• _Instructions to follow_: Each line in the records below, from the one that contains "Select column B header" to the one that contains "is (581, 550).", should be reproduced exactly, the first and last included.

——————

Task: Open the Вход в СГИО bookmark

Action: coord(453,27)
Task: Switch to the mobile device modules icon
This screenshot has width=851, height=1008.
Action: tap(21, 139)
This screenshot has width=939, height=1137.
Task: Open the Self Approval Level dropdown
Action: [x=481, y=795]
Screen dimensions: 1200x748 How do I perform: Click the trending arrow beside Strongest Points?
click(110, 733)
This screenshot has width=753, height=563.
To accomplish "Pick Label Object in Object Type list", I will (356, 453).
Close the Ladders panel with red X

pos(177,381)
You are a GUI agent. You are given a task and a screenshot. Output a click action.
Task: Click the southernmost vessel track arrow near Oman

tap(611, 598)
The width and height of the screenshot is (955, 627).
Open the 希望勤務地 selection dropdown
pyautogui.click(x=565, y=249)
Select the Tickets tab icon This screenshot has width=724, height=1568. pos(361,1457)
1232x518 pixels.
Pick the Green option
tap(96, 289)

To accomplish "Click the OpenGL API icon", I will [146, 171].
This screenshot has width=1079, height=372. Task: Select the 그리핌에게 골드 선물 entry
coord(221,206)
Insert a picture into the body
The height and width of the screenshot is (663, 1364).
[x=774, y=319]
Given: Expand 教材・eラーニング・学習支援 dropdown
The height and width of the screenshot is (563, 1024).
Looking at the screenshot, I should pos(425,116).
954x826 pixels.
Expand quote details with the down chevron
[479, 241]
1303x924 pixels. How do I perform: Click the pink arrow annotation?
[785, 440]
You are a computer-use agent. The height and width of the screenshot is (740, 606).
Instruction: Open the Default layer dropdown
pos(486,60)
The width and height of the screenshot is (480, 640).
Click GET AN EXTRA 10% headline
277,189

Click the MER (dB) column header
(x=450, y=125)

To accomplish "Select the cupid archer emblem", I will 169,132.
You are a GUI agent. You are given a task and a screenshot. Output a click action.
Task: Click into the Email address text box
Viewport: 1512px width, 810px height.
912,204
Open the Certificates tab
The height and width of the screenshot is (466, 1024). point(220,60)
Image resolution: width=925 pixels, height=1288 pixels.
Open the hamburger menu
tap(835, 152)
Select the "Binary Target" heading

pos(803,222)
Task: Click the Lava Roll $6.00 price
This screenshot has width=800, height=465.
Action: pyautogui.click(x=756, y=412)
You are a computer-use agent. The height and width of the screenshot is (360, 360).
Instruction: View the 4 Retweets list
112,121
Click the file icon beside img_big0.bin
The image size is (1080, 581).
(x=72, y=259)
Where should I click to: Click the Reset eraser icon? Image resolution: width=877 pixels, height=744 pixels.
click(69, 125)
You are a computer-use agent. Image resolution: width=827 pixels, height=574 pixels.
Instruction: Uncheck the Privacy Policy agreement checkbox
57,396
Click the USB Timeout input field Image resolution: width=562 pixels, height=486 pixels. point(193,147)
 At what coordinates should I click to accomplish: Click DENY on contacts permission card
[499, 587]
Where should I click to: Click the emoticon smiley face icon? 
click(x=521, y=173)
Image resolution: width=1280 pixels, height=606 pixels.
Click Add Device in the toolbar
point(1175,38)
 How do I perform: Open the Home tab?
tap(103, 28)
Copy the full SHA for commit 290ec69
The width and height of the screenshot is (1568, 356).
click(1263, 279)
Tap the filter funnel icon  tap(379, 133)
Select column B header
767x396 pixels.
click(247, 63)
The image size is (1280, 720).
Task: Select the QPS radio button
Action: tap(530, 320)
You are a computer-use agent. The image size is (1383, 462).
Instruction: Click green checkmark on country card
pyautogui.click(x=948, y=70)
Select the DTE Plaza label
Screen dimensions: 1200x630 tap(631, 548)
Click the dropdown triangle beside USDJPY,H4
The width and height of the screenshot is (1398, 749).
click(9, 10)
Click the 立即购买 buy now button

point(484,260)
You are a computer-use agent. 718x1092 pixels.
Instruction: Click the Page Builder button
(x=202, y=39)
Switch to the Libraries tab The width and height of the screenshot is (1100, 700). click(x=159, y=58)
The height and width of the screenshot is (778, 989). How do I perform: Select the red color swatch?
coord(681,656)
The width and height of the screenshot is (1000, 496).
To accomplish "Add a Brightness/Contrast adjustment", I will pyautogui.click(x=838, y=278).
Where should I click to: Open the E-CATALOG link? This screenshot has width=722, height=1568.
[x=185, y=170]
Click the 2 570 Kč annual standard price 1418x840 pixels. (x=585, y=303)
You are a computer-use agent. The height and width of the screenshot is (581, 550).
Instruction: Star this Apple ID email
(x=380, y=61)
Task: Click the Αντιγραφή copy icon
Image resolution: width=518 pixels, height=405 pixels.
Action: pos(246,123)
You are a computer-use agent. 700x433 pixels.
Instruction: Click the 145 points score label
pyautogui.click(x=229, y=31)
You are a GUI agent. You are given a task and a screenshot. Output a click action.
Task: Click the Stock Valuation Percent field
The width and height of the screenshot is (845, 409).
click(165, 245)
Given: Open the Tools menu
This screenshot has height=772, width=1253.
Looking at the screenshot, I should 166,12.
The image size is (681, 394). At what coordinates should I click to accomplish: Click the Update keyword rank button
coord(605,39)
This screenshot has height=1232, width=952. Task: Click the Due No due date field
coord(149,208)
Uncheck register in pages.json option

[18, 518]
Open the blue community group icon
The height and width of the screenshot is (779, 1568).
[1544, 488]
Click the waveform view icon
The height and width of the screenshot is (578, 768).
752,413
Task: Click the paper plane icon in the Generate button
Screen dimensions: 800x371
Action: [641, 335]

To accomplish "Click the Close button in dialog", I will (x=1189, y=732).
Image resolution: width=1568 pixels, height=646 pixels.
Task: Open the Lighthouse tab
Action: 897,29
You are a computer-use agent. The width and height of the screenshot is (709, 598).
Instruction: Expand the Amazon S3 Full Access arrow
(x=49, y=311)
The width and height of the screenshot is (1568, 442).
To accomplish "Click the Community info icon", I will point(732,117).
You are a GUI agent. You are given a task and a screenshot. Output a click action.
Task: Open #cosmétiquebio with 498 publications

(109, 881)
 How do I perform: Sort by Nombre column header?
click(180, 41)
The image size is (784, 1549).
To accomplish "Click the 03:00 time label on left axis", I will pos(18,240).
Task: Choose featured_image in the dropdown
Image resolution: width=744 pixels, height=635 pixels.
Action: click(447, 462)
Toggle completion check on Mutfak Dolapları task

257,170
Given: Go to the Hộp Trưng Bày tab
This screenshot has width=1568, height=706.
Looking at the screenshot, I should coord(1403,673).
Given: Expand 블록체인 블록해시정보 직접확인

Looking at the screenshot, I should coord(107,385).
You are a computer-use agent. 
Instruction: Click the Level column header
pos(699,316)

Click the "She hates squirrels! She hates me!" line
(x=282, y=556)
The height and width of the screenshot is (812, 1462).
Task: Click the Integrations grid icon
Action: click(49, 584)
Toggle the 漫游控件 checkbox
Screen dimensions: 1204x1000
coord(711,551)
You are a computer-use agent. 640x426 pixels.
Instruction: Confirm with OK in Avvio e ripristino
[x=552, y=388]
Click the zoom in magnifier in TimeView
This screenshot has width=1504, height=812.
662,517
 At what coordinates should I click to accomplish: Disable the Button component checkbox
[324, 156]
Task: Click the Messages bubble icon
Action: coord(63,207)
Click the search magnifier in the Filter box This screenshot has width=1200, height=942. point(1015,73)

——————

• _Response to this task_:
Select column B header
767x396 pixels.
click(247, 63)
The image size is (1280, 720).
Task: Select the QPS radio button
Action: tap(530, 320)
You are a computer-use agent. The image size is (1383, 462).
Instruction: Click green checkmark on country card
pyautogui.click(x=948, y=70)
Select the DTE Plaza label
Screen dimensions: 1200x630 tap(631, 548)
Click the dropdown triangle beside USDJPY,H4
The width and height of the screenshot is (1398, 749).
click(9, 10)
Click the 立即购买 buy now button

point(484,260)
You are a computer-use agent. 718x1092 pixels.
Instruction: Click the Page Builder button
(x=202, y=39)
Switch to the Libraries tab The width and height of the screenshot is (1100, 700). click(x=159, y=58)
The height and width of the screenshot is (778, 989). How do I perform: Select the red color swatch?
coord(681,656)
The width and height of the screenshot is (1000, 496).
To accomplish "Add a Brightness/Contrast adjustment", I will pyautogui.click(x=838, y=278).
Where should I click to: Open the E-CATALOG link? This screenshot has width=722, height=1568.
[x=185, y=170]
Click the 2 570 Kč annual standard price 1418x840 pixels. (x=585, y=303)
You are a computer-use agent. The height and width of the screenshot is (581, 550).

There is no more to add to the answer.